Data for review>

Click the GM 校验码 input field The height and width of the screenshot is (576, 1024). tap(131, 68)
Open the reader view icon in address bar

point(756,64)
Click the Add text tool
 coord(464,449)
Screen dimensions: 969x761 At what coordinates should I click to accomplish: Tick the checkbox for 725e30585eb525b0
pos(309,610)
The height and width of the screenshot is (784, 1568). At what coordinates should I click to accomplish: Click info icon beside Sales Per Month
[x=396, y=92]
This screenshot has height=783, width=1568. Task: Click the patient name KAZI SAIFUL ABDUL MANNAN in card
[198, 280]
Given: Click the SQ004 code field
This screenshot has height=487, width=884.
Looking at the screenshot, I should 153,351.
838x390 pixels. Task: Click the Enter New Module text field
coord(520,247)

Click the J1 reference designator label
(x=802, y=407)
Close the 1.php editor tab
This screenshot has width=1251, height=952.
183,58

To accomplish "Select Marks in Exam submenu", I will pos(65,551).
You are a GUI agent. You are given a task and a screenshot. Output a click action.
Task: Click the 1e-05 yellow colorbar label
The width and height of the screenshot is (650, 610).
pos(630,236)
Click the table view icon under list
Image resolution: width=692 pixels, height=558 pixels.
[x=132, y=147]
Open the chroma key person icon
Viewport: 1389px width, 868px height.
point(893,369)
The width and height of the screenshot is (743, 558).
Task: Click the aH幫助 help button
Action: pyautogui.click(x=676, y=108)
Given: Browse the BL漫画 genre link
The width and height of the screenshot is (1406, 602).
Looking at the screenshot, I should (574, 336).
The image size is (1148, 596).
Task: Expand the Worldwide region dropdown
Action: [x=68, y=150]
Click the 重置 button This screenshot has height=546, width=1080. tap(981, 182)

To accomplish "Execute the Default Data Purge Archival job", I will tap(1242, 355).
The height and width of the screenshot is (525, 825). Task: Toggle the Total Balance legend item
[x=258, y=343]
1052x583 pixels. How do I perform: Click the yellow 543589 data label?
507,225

Exercise> Where a line in the material contains "will", copy that line.

Output of the exercise>
To accomplish "Select Marks in Exam submenu", I will pos(65,551).
To accomplish "Execute the Default Data Purge Archival job", I will tap(1242, 355).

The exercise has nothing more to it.